Supplied data —
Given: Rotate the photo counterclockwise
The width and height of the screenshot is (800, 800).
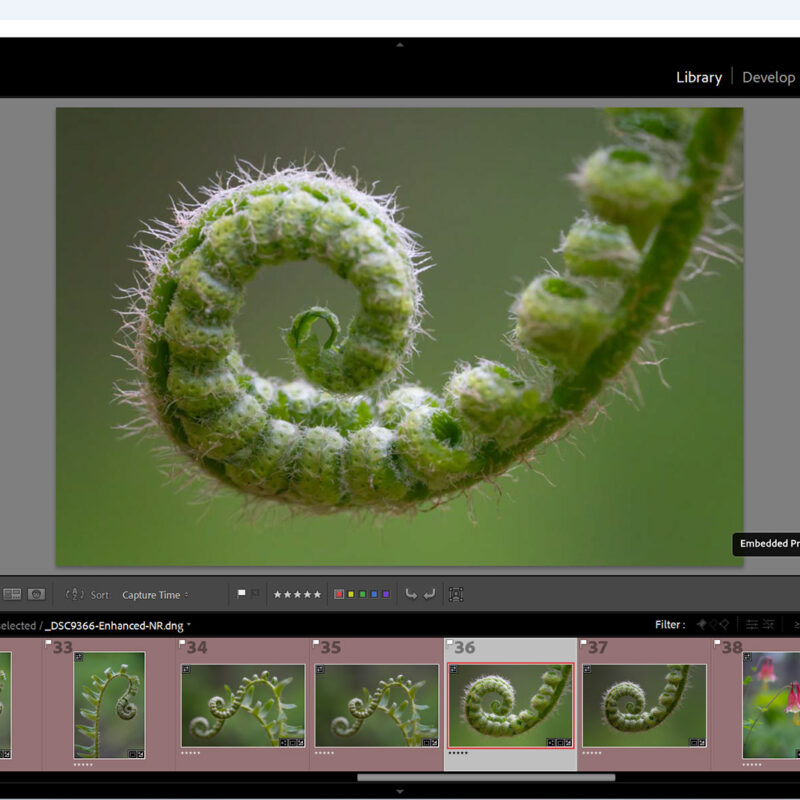Looking at the screenshot, I should tap(410, 593).
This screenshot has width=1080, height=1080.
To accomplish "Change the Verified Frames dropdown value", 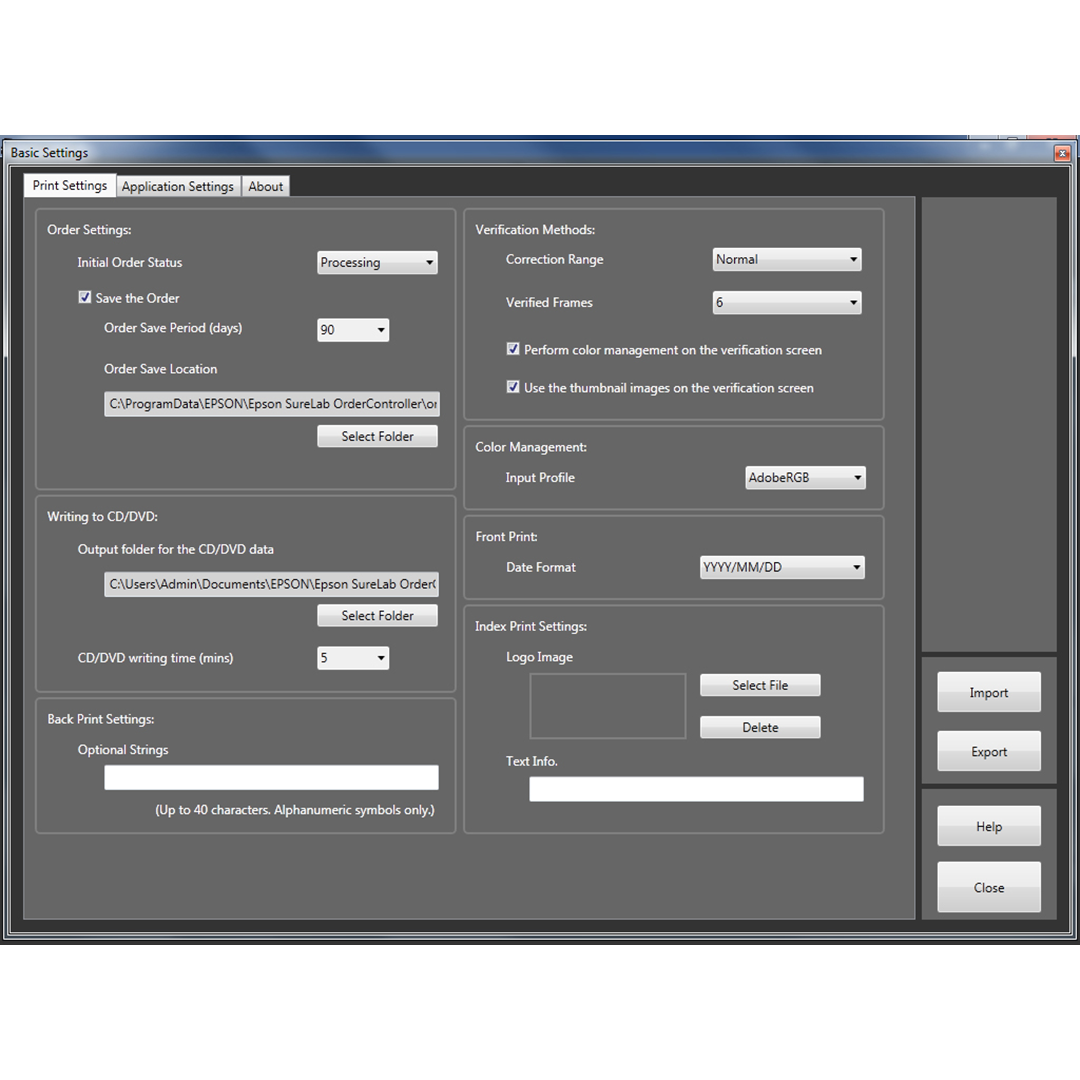I will 787,303.
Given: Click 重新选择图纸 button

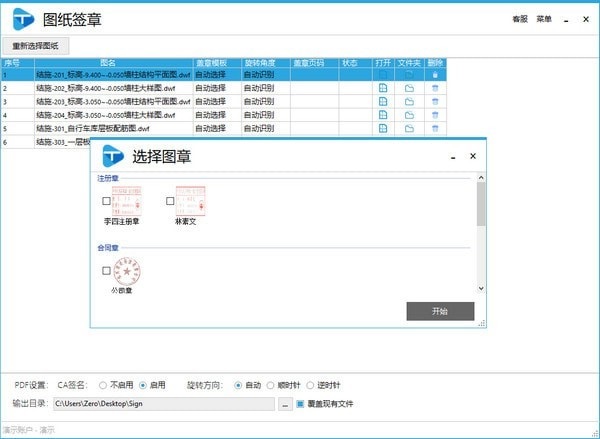Looking at the screenshot, I should click(x=35, y=46).
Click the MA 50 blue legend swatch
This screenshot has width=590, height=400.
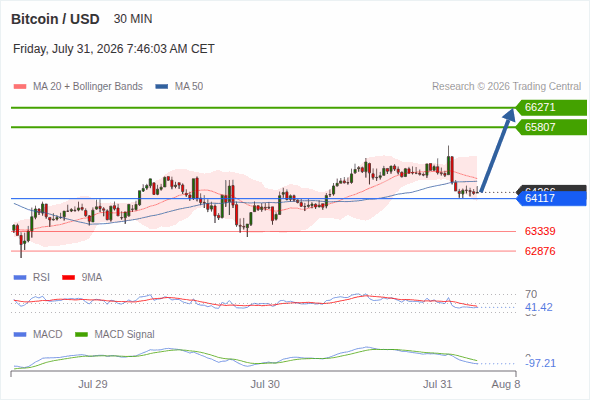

Stated problem — List every line in the items above that contains the string "height". Case counts.

Response below —
The width and height of the screenshot is (800, 800).
This screenshot has width=1080, height=1080.
This screenshot has width=590, height=400.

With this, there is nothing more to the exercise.